Requirement ::
When you reach the line in the data below that contains "Add a new report with plus icon", please start repeating lines exactly, and stop after the line that contains "Viewport: 1574px width, 408px height.", repeating nothing else.
· · · · · · ·
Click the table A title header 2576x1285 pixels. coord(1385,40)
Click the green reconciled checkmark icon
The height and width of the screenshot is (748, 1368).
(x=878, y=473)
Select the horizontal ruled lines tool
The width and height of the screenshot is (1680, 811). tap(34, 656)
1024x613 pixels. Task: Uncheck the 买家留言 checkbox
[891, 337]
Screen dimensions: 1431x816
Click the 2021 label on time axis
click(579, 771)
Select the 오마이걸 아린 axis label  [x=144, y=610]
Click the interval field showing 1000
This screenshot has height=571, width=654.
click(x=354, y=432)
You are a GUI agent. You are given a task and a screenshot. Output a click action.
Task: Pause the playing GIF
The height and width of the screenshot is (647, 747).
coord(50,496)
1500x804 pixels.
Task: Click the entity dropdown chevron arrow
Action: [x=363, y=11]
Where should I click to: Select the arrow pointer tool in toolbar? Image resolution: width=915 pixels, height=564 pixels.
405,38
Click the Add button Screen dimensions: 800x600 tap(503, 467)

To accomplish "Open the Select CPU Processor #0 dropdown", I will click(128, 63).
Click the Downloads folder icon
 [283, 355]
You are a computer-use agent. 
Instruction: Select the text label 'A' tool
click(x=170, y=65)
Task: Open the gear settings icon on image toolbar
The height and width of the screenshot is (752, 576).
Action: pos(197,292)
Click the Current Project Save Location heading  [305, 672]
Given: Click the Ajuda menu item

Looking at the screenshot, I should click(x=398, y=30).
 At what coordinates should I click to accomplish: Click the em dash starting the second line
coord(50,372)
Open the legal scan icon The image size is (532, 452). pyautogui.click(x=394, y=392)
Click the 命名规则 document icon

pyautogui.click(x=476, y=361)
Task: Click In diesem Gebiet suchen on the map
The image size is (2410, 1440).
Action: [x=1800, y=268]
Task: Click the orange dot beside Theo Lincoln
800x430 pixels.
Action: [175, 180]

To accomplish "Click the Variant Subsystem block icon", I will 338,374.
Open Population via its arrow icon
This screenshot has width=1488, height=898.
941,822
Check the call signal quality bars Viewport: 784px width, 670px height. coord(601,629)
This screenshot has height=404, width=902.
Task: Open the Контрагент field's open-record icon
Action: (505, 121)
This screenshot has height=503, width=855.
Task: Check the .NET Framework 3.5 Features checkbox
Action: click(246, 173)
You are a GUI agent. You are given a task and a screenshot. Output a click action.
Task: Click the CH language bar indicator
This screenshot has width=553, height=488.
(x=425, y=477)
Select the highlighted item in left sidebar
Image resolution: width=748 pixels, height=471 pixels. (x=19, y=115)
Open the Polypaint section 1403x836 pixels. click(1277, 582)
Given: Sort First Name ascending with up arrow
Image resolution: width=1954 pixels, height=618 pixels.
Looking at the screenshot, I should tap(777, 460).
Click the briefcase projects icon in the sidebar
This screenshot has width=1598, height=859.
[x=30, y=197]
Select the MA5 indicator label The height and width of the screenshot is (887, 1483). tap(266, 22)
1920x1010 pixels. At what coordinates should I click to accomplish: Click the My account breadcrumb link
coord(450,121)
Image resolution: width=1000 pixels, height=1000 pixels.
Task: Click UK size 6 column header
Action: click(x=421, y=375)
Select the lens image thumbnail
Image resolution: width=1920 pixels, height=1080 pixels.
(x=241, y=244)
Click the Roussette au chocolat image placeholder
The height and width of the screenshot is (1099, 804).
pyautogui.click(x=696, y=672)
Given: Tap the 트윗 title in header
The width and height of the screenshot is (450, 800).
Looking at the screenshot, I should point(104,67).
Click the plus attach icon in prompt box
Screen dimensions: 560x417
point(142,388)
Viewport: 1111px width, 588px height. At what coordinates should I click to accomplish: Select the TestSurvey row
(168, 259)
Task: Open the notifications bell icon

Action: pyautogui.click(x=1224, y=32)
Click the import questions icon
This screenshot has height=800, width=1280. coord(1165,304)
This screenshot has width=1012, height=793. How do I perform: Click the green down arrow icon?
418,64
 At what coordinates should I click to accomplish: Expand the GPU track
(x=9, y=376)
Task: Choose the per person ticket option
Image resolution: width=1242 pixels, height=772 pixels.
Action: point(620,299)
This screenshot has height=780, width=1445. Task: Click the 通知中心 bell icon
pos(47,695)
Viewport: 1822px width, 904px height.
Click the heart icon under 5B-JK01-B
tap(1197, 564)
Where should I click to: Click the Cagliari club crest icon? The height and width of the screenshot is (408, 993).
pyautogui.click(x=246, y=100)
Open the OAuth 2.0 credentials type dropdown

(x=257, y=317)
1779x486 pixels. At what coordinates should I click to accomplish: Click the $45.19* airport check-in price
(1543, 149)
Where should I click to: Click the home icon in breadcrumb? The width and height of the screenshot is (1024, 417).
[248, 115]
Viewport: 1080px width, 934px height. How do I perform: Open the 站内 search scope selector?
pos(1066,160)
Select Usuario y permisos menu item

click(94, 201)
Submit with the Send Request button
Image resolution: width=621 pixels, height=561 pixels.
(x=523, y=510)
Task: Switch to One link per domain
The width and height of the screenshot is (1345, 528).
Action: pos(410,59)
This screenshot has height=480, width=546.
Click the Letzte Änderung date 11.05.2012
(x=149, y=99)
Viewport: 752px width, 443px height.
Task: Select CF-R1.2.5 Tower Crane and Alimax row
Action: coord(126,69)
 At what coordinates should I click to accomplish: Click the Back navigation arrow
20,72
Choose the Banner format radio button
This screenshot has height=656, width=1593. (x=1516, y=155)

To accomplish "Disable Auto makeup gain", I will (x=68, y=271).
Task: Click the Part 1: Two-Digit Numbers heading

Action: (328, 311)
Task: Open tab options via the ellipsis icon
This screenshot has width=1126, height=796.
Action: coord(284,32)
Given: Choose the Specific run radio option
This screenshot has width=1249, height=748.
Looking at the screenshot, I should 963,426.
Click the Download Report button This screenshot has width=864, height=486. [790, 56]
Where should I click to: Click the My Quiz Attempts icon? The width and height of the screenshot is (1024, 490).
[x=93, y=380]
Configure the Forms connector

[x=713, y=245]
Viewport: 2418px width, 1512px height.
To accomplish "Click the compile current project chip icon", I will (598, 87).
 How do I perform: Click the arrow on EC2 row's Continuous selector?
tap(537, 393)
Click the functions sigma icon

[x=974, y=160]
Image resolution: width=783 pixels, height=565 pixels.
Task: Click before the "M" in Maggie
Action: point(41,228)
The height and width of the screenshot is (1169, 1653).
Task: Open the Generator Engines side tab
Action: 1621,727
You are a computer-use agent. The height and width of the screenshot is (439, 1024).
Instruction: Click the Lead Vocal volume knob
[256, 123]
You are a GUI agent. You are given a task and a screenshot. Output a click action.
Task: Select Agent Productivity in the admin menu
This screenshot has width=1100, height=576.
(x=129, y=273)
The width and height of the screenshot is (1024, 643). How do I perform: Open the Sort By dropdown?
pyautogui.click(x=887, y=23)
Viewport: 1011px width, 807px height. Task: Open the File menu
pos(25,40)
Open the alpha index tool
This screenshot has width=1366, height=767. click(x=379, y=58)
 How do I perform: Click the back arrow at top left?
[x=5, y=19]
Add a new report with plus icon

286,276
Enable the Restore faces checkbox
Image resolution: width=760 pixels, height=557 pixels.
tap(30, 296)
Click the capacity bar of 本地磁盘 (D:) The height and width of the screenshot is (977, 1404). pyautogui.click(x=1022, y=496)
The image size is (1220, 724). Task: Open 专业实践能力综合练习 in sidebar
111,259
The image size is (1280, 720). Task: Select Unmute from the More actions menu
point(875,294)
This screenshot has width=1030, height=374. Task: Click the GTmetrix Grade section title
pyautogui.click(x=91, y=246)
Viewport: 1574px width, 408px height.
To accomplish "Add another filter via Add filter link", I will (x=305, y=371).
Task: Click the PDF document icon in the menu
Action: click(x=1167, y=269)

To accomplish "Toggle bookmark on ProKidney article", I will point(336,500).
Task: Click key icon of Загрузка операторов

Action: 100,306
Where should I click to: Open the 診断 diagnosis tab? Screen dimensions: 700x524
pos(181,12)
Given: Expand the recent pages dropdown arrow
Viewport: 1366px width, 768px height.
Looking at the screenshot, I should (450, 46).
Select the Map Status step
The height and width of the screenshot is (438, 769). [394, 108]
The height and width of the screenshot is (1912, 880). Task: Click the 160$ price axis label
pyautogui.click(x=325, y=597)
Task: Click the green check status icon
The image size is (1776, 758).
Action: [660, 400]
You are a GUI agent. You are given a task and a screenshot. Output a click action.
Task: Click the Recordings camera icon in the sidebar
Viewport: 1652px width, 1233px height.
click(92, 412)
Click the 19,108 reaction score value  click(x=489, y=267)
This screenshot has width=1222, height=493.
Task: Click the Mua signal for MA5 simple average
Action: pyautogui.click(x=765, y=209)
· · · · · · ·
Task response ::
Add a new report with plus icon

286,276
Enable the Restore faces checkbox
Image resolution: width=760 pixels, height=557 pixels.
tap(30, 296)
Click the capacity bar of 本地磁盘 (D:) The height and width of the screenshot is (977, 1404). pyautogui.click(x=1022, y=496)
The image size is (1220, 724). Task: Open 专业实践能力综合练习 in sidebar
111,259
The image size is (1280, 720). Task: Select Unmute from the More actions menu
point(875,294)
This screenshot has width=1030, height=374. Task: Click the GTmetrix Grade section title
pyautogui.click(x=91, y=246)
Viewport: 1574px width, 408px height.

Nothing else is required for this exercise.